Alla luce di ciò la soluzione del Comune, riportata appunto come clausola all’interno dell’ultima bozza di convenzione per Coima, è quella di passare la proprietà dell’immobile subito (a 30 giorni dalla firma del contratto) al Fondo gestito da Coima, con la garanzia che l’immobile resterà loro anche se non dovessero esserci le condizioni (sopracitate) per realizzare il project financing proposto ormai da un anno.
Il Fondo, quindi, una volta diventato proprietario dell’immobile mediante un project finaning che, con tutta possibilità, non avrà modo di realizzarsi, potrà fare del “ruderone” ciò che preferisce. Se non è una privatizzazione questa?

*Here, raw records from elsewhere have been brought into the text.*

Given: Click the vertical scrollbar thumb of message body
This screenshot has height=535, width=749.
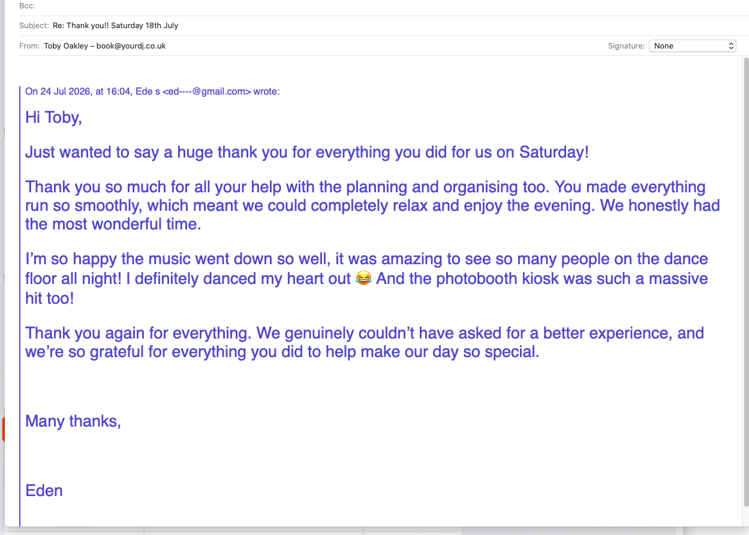Looking at the screenshot, I should tap(746, 282).
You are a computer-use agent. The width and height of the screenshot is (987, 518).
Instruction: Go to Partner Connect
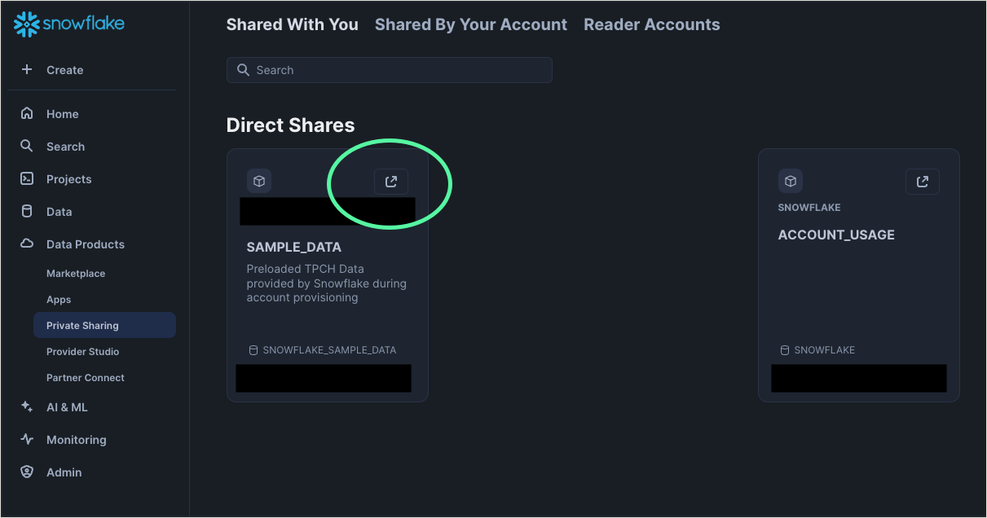(86, 377)
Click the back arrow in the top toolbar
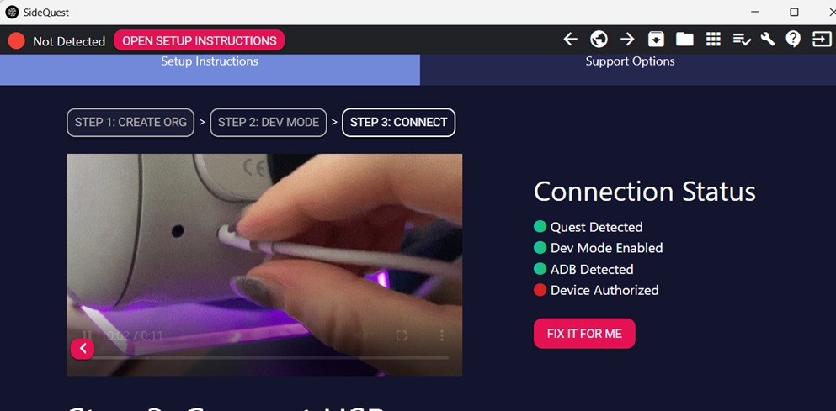 click(x=571, y=40)
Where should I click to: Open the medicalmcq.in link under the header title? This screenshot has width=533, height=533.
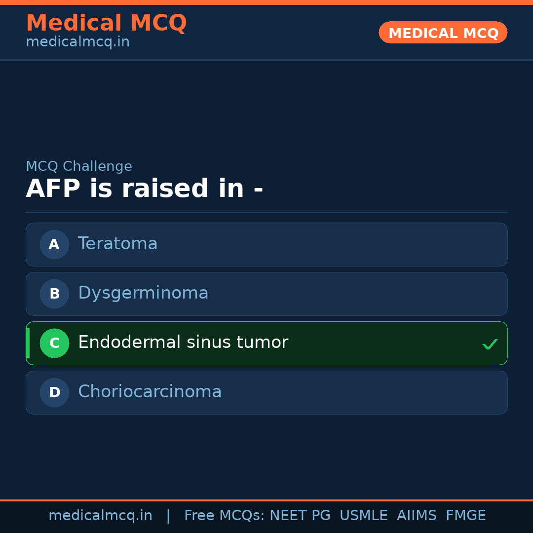pos(77,42)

Aspettiamo domani la decisione dell’Amministrazione sulla fattibilità, che sembra ormai chiara, ma ci piace sempre illuderci che qualcosa possa sorprenderci. In ogni caso, una cosa è certa: la nostra Amministrazione, pur di piantare una bandierina sul progetto Manifattura e dire “ce l’ho fatta” è stata in grado di proporre una cessione “ad ogni costo” e “nonostante tutto” dell’immobile, con la consapevolezza – e quasi certezza – che i nuovi proprietari potranno farci cosa vorranno. Le alternative ci sarebbero state, come per esempio – visti i limiti – l’eliminazione del project finacing e il mettere all’asta solo l’immobile, oppure la richiesta dell’Amministrazione di far eseguire i lavori a Coima, a dimostrazione della vera riuscita del progetto e solo dopo, a esito positivo, passare la proprietà ai milanesi.
Ma no, non è andata così: troppo era il rischio che la SGR non accettasse queste condizioni, troppo era il rischio che altri competitor si facessero avanti ma soprattutto che la Fondazione venisse messa all’angolo, e allora si è preferito sacrificare una città in nome del prestigio e chissà, magari anche di qualche accordo e patto che in futuro forse scopriremo.
Resta solo una domanda, alla fine di tutto questo circo: ma il bando? Va bene che fin dall’inizio era chiaro che fosse una formalità, ma così è davvero una presa di giro!